Chasse : gare à la tularémie
La chasse est ouverte. Et les cibles du jour, les lièvres, peuvent se venger des chasseurs en leur transmettant une maladie méconnue. C'est arrivé il y a quelques années à Quentin, un jeune chasseur de 25 ans : "Je n'arrivais pas à marcher, j'étais fatigué toute la journée, j'avais de la fièvre… J'ai perdu six kilos... Et puis j'ai eu un ganglion sous le bras droit, ça a gonflé et j'ai fini par aller voir mon médecin".
Son médecin traitant pense d'abord à la grippe. Deux semaines plus tard, sa température reste autour de 41 degrés. C'est le remplaçant qui oriente Quentin vers le CHU de Reims. Là, les médecins pensent enfin à la tularémie. Une maladie infectieuse qui passe facilement du lièvre à l'homme. "Ils m'ont demandé si je chassais, je leur ai dit oui…", se souvient Quentin. "Ils ont conclu que ça devait remonter à la fois où j'ai tué un lièvre : après on a déjeuné sans trop se laver les mains…".
C'est aussi dans l'assiette que le lièvre peut transmettre la bactérie Francisella tularensis. Car elle résiste à la congélation et à une cuisson trop courte. Mais la contamination la plus courante concerne le chasseur : "C'est par voie cutanée que ça se passe", explique le Dr Violaine Laurant-Noël, spécialiste en médecine interne au service des maladies infectieuses du CHU de Reims. "Le chasseur va se blesser avec son couteau en dépeçant l'animal, un autre va manipuler un cadavre d'animal en ayant une petite plaie sur la peau... La bactérie va alors en profiter pour entrer dans l'organisme et donner cette forme classique de la tularémie : une atteinte cutanée qui reste inaperçue, suivie d'un ganglion satellite".
Alerte nationale et locale
Faire le diagnostic rapidement est important pour le patient bien sûr. Il faut un antibiotique spécifique car la bactérie résiste à la pénicilline. Mais cela déclenche aussi un dispositif d'alerte nationale et locale, auprès de l'Agence régionale de santé, l'ARS. "Si on déclare les contaminations assez vite, assez tôt, l'ARS mène une enquête autour du cas pour qu'il y ait des mesures de prévention et d'information auprès des chasseurs", rappelle le Pr Christophe De Champs, chef du Laboratoire de bactériologie au CHU de Reims.
Les chasseurs de Champagne-Ardenne ont ainsi été sensibilisés cette année car plus de 10% des cas de tularémie recensés en 2015 étaient dans la région.

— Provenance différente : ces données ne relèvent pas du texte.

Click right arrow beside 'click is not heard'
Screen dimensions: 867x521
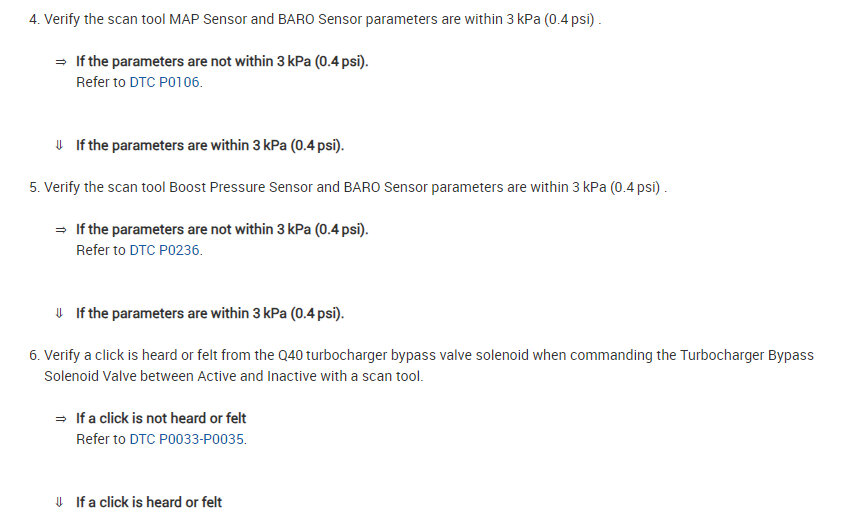(x=60, y=419)
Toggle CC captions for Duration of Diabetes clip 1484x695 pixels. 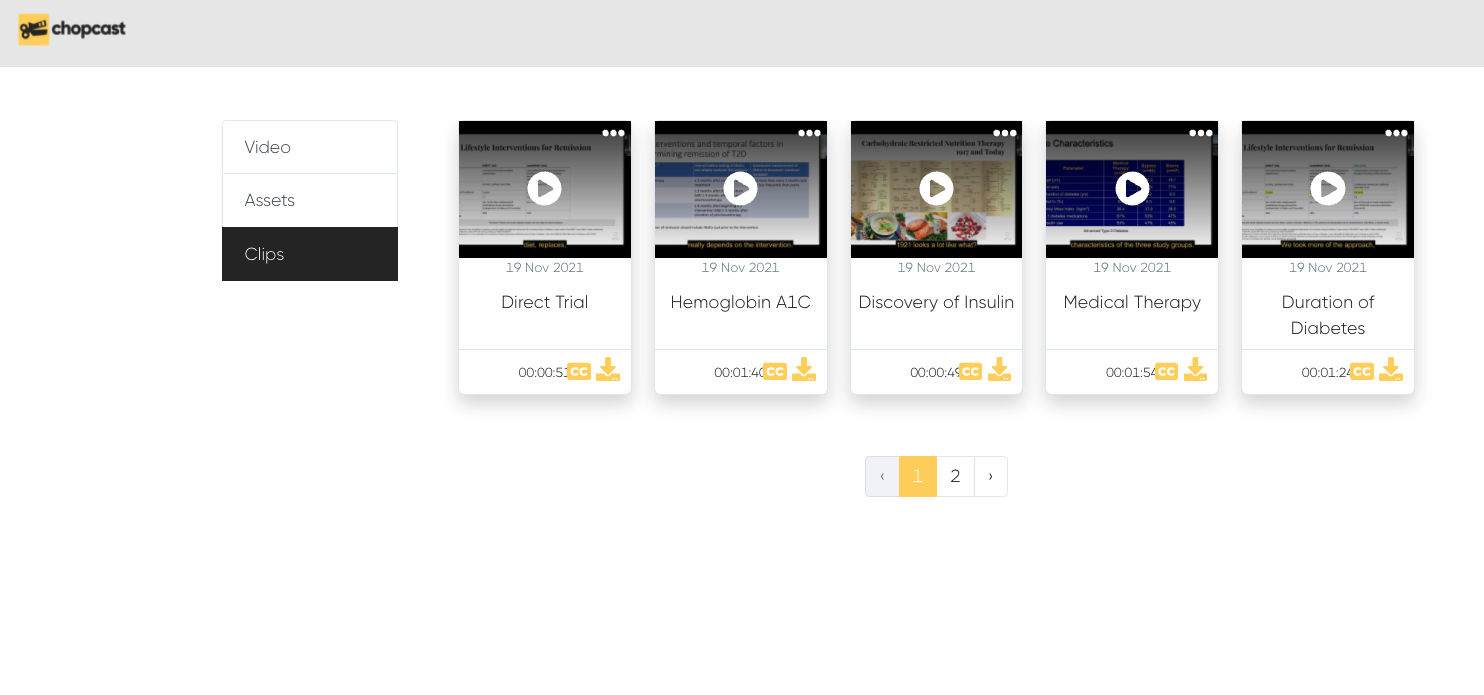(1362, 372)
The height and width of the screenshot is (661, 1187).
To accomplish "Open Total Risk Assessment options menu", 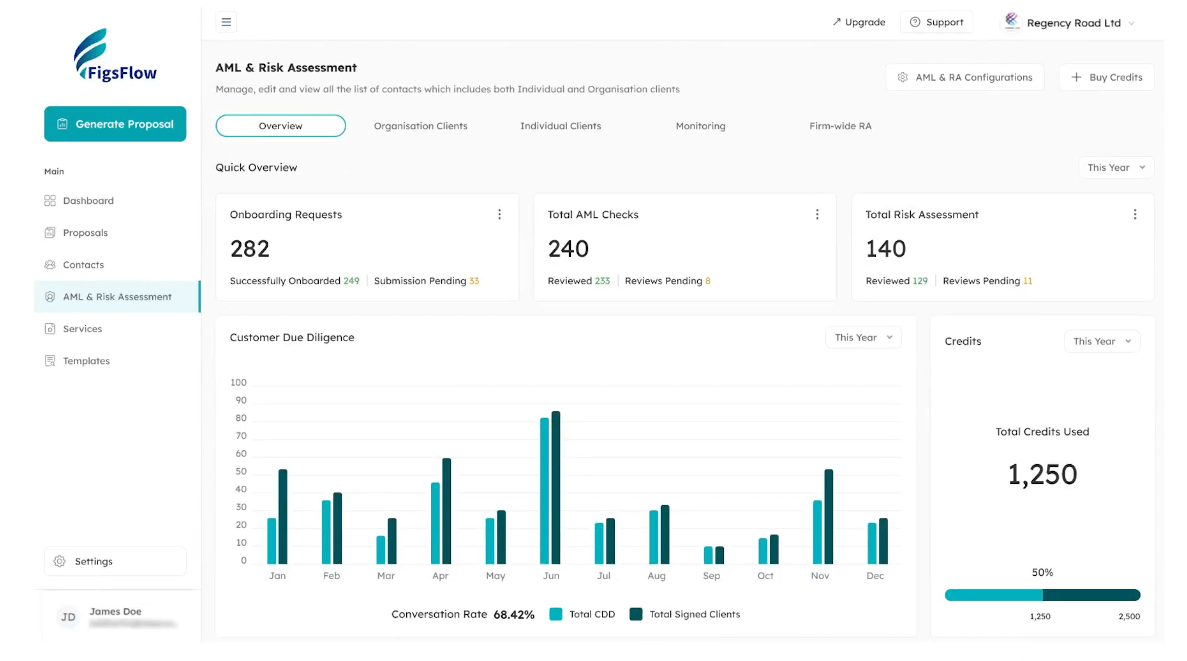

Et les consignes sont très claires. "Si au cours de la chasse on attrape un lièvre qui nous paraît douteux, on le laisse sur place, on nettoie les chiens, et on téléphone à la fédération", explique Thierry Galichet, de la Fédération départementale des chasseurs de la Marne. Le cadavre d'animal est ensuite acheminé jusqu'à un laboratoire spécialisé en faune sauvage.
En cas de tularémie, le niveau d'alerte local est renforcé. La bactérie est contenue dans les déjections d'animaux contaminés et peut survivre des mois sur une feuille. Il faut aussi redoubler de vigilance face aux tiques qui peuvent la transmettre. L'homme et les chiens sont alors en première ligne.